Este aspecto incompleto do livro é a grande razão da enormidade de estudos literários que dissecam a obra sobre vários ângulos, simbolizados pelo ensaio do professor norte-americano Donald Fanger (1929-), trazido na edição da Editora 34. Além deste, Vladimir Nabokov (1899-1977) faz um longo texto sobre a obra, disposto em Lições de Literatura Russa (Ed. Três Estrelas, 2014). Recomenda-se mais fortemente esta última referência complementar: Nabokov, com a sua recorrente acidez, critica e disseca Almas Mortas e seu autor (especialmente nos seus turbulentos últimos anos de vida), maximizando ainda mais a experiência de leitura.

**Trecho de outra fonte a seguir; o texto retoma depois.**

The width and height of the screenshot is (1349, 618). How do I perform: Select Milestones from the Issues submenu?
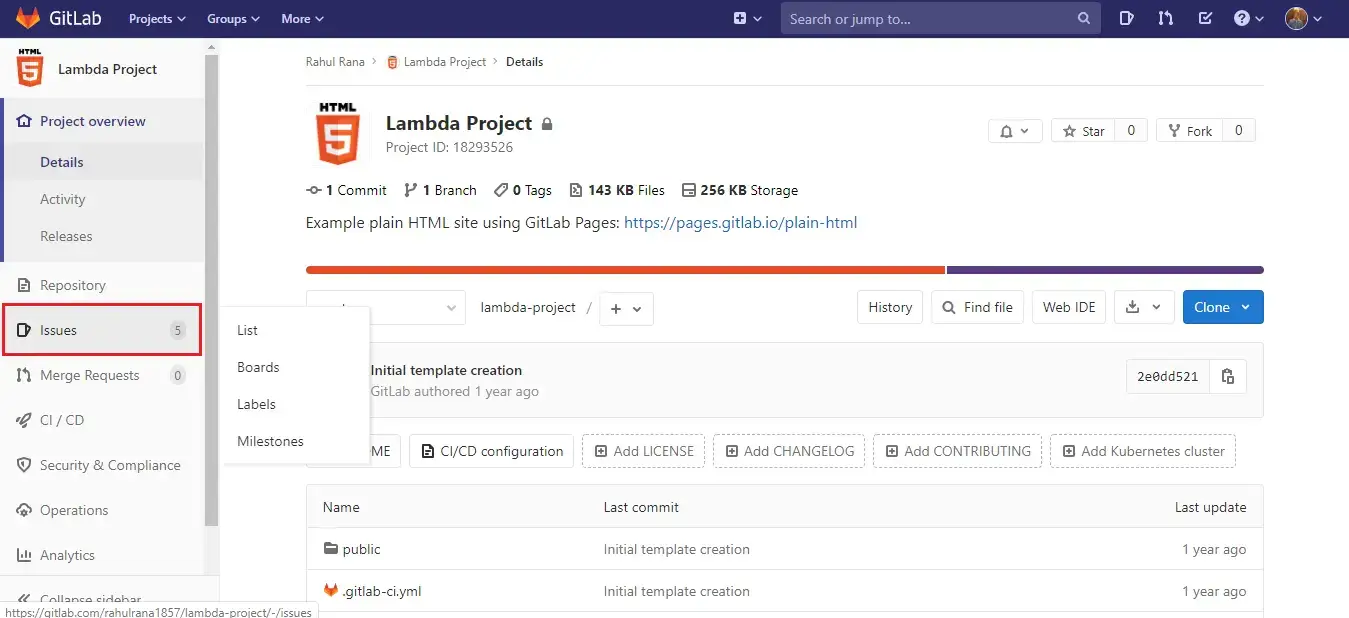coord(270,441)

Almas Mortas é algo inconclusivo, mas de uma construção inigualável dentro da literatura russa: nele, a narrativa adquire ares de um brilhantismo próprio, a qual sobrepõe aquilo que ela conta. No último parágrafo da primeira parte, Nikolai Gógol, numa reflexão lendária, compara a Rússia a uma troica desgovernada: enérgica, chamativa, indomável e dramática. Sem se ater a avaliações da Rússia como país, já que no contexto atual isso pode levar a conclusões mais emocionais, talvez a história de Tchítchikov tenha um pouco disso também: a obra-prima de Gógol é frenética, por vezes deveras estranha e cinematográfica, mas que encanta em seu contar e em suas historietas não resolvidas.